Posted by Lewis on November 01, 2005

In Reply to: Re: Stick a pony... posted by RRC on October 31, 2005

: : What does "put a pony in my pocket" mean? It is used in the opening song of the TV series 'Only Fools and Horses'.

: It's "Stick a pony in me pocket, I'll get the suitcase from the van..." I believe that a pony is 25 pounds (money), so the song is saying slip me some money on the sly, and I'll go get the goods. The characters in the show specialize in shady deals, stuff that's fallen off the back of trucks, etc.

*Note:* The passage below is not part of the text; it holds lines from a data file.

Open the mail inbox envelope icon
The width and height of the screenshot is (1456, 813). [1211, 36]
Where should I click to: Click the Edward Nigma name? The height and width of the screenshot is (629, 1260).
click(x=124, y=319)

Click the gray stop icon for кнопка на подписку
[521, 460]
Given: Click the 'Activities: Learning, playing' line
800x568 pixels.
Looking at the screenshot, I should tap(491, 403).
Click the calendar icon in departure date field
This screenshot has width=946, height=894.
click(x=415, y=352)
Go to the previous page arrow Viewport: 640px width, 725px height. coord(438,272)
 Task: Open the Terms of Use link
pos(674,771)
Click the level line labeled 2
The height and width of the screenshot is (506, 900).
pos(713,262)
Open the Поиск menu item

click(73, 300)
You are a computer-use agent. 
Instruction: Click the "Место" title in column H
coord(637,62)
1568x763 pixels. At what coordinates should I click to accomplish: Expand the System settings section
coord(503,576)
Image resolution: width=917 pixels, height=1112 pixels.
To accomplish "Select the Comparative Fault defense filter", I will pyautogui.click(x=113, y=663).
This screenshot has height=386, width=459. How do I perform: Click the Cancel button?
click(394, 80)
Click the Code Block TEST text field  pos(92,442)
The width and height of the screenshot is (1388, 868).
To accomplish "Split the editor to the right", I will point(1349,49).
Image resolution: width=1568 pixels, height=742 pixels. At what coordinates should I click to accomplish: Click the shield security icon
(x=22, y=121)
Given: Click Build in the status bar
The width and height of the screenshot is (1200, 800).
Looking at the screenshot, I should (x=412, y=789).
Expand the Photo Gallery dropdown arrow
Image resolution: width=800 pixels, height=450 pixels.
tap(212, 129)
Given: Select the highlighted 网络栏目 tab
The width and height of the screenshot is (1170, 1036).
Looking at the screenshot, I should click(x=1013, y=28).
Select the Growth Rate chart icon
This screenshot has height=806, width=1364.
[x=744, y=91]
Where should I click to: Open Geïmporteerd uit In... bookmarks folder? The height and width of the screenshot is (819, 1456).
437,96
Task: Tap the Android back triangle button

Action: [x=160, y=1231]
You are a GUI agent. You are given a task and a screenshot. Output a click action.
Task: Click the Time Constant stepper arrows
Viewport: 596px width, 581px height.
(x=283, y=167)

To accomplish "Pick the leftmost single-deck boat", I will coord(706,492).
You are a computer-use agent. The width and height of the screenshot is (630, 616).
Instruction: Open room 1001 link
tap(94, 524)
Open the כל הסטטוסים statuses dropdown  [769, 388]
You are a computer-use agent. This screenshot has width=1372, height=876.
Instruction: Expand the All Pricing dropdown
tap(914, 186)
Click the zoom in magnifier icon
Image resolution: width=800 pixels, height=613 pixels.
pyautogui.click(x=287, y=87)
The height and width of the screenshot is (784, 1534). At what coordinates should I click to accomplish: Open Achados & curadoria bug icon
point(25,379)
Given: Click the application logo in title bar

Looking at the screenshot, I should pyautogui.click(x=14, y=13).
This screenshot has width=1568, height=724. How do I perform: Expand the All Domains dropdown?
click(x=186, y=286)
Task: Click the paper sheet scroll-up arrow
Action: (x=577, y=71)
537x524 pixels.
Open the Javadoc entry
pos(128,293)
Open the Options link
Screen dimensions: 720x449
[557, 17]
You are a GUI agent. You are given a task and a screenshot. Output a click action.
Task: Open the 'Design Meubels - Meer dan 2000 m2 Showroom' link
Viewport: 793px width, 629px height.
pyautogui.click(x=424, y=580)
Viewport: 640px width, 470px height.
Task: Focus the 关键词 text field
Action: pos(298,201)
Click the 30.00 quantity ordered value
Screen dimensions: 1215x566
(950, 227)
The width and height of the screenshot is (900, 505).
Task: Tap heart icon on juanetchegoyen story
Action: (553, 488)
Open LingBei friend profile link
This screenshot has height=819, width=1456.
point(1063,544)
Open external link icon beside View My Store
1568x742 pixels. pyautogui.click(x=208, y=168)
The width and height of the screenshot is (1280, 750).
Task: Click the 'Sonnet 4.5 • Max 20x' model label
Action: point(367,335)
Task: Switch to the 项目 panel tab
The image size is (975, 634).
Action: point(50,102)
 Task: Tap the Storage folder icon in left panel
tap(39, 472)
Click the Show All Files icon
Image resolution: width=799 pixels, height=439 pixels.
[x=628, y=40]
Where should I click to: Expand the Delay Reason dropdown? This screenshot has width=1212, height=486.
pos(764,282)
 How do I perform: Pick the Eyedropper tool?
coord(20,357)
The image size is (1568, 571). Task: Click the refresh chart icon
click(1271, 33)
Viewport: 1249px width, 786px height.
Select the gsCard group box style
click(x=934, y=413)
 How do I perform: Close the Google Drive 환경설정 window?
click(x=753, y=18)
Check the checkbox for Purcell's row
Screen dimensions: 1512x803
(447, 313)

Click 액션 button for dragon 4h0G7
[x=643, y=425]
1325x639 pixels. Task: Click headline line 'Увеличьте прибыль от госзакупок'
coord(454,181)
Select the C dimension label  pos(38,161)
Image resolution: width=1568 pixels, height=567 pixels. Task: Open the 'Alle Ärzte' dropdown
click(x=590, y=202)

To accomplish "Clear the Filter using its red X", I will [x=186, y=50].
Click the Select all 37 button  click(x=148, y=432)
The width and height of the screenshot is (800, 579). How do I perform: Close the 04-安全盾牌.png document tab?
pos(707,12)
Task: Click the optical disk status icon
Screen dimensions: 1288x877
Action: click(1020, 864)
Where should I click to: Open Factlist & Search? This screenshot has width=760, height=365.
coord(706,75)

RRC

Pony is 25 nicker - there are other slang amounts too
e.g.
the obvious
oncer=£1
fiver=£5
tenner=£10
score=£20
then the less obvious
pony=£25
ton=£100
monkey=£500
grand (or 'k')=£1000

can't vouch for its completeness or accuracy, but http://www.aldertons.com/money.htm has some listed.

I think most people would accept that 'score' is a regular old expression for 20, not originating from rhyming slang and 'ton' has been around for a while too.
'k' from 'kilo' the agreed SI multiple of 1000 didn't seem to be commonly used in respect of money until the 1980s - when the "yuppie" phenomenon hit the papers.